- _WHAT YOU SHOULD DO_
Where does the string "agent" appear in the listing below? Copy every line where it does.

- _RECORDS FOR PROCESSING_
++++++++
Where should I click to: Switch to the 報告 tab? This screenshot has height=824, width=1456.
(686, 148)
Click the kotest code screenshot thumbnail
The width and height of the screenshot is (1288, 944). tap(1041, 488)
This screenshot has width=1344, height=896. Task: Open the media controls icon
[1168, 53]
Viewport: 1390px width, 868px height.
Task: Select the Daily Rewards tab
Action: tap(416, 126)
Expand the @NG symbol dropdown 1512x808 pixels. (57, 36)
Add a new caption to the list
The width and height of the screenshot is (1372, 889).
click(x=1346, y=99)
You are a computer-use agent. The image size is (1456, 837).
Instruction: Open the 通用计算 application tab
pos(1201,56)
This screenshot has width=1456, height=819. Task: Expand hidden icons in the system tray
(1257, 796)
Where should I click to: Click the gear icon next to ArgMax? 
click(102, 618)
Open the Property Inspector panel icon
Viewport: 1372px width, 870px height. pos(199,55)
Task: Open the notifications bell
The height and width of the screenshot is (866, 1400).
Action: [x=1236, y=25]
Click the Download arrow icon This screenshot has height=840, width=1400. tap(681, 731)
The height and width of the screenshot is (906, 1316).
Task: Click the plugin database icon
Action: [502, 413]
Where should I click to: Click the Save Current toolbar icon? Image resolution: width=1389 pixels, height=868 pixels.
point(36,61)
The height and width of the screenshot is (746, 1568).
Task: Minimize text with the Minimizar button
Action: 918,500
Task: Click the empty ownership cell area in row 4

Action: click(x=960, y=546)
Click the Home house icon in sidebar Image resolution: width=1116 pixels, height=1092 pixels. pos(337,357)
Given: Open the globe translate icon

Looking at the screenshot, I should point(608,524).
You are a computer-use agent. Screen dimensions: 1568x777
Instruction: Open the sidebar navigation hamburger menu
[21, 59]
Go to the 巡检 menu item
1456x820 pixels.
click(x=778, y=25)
++++++++
- _EXERCISE SOLUTION_
You are a computer-use agent. The image size is (1456, 837).
You are a computer-use agent. Screen dimensions: 1568x777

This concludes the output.